Exercise instructions
All that is wanted is the line with "Click the Muda status badge" and each line after it to the end of the data below, set down exactly and without pictures.

##### Materials provided

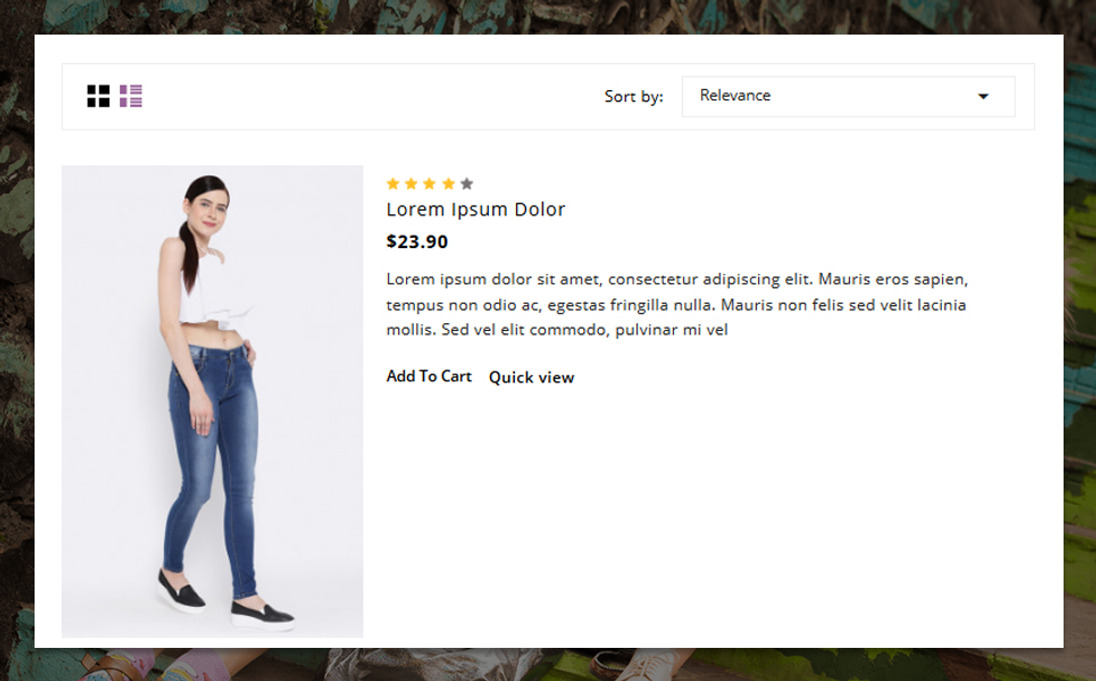Screen dimensions: 1096x681
Task: Click the $23.90 price
Action: coord(417,242)
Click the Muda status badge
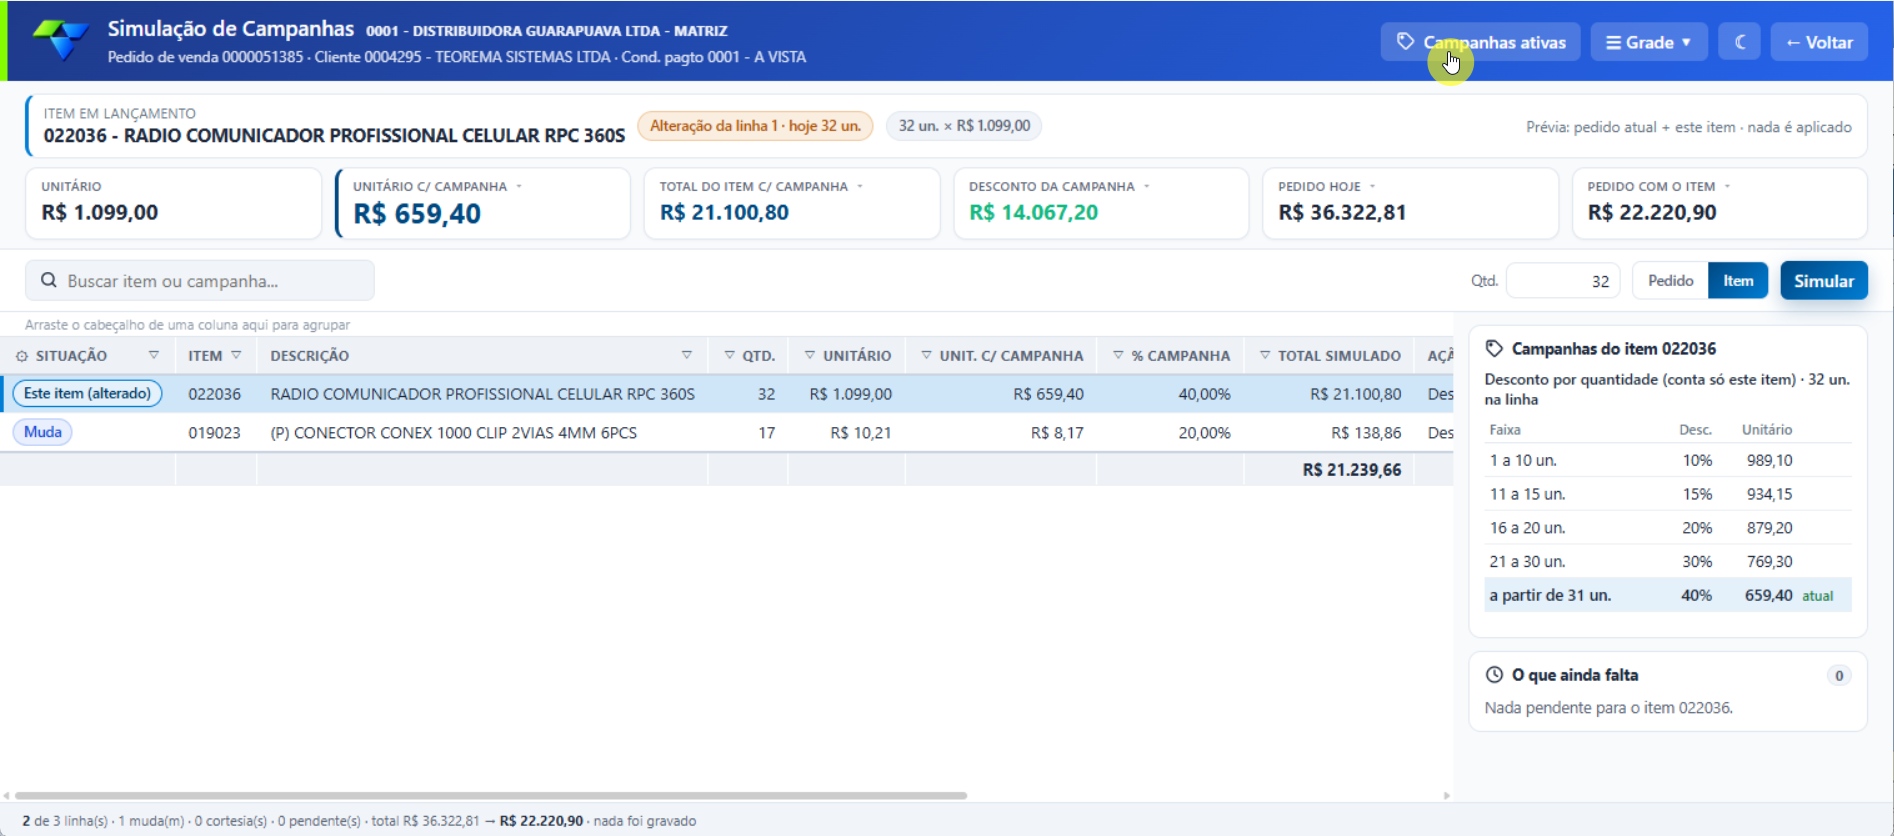 [x=43, y=432]
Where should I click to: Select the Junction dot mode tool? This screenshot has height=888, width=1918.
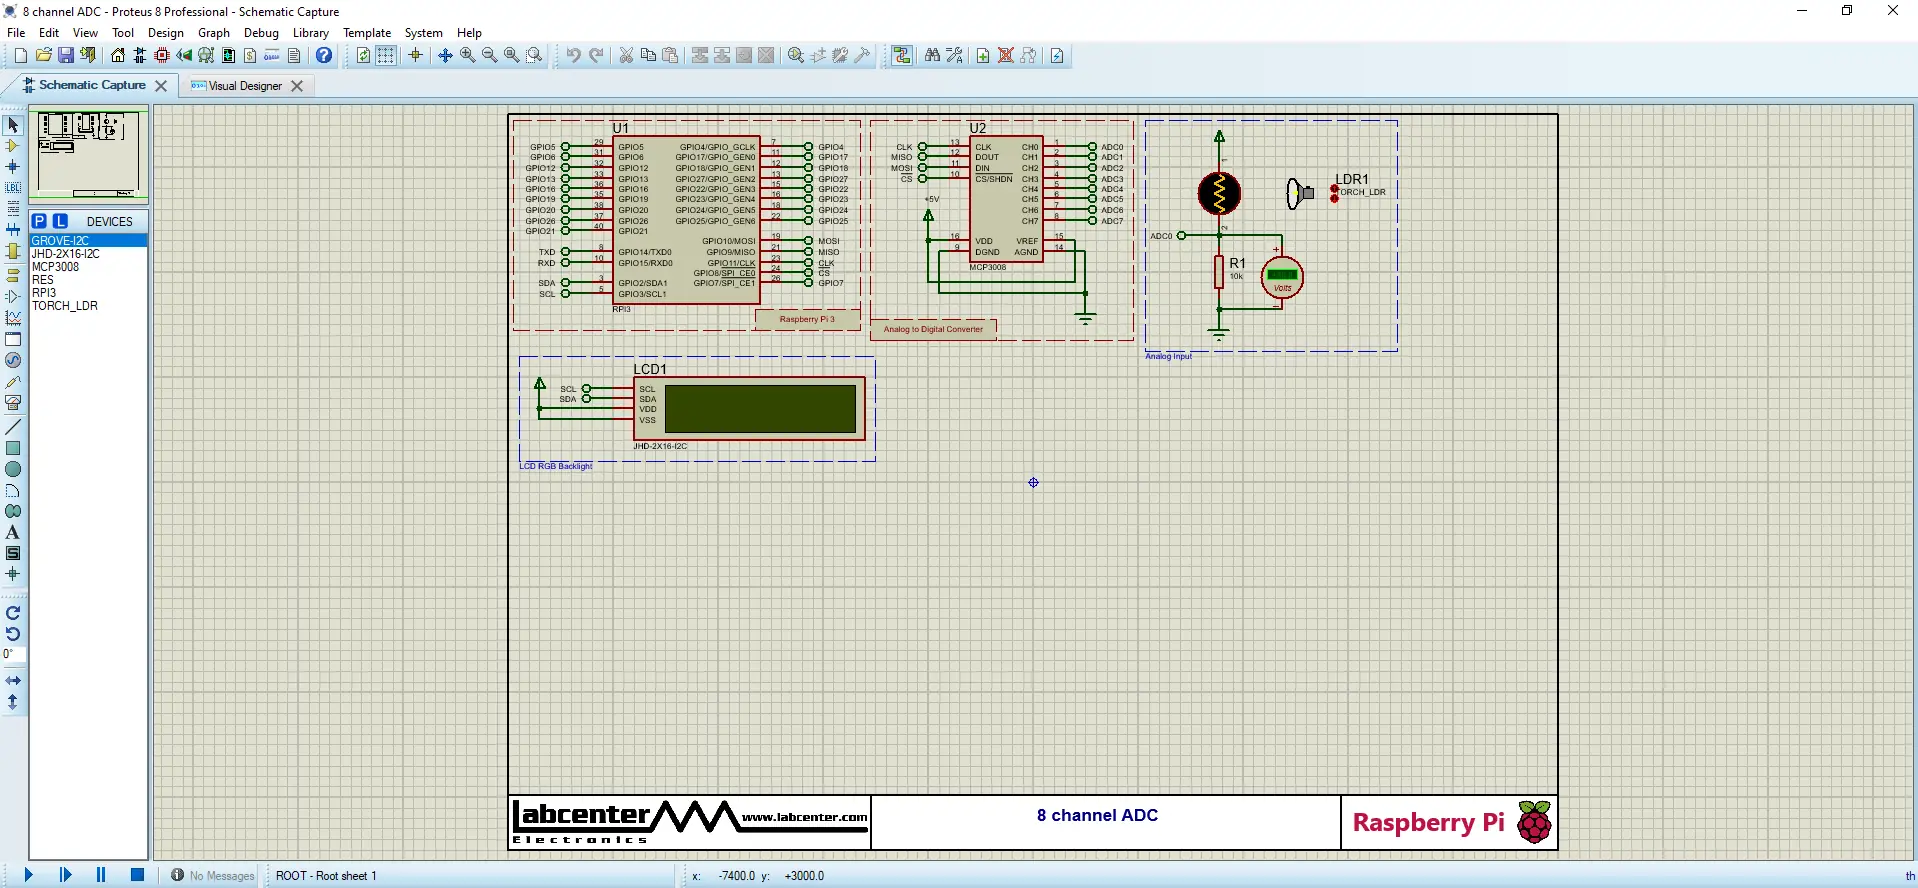click(x=13, y=167)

##########

Expected answer
Click the Muda status badge
 [x=43, y=432]
Where should I click to: Select the Junction dot mode tool? This screenshot has height=888, width=1918.
click(x=13, y=167)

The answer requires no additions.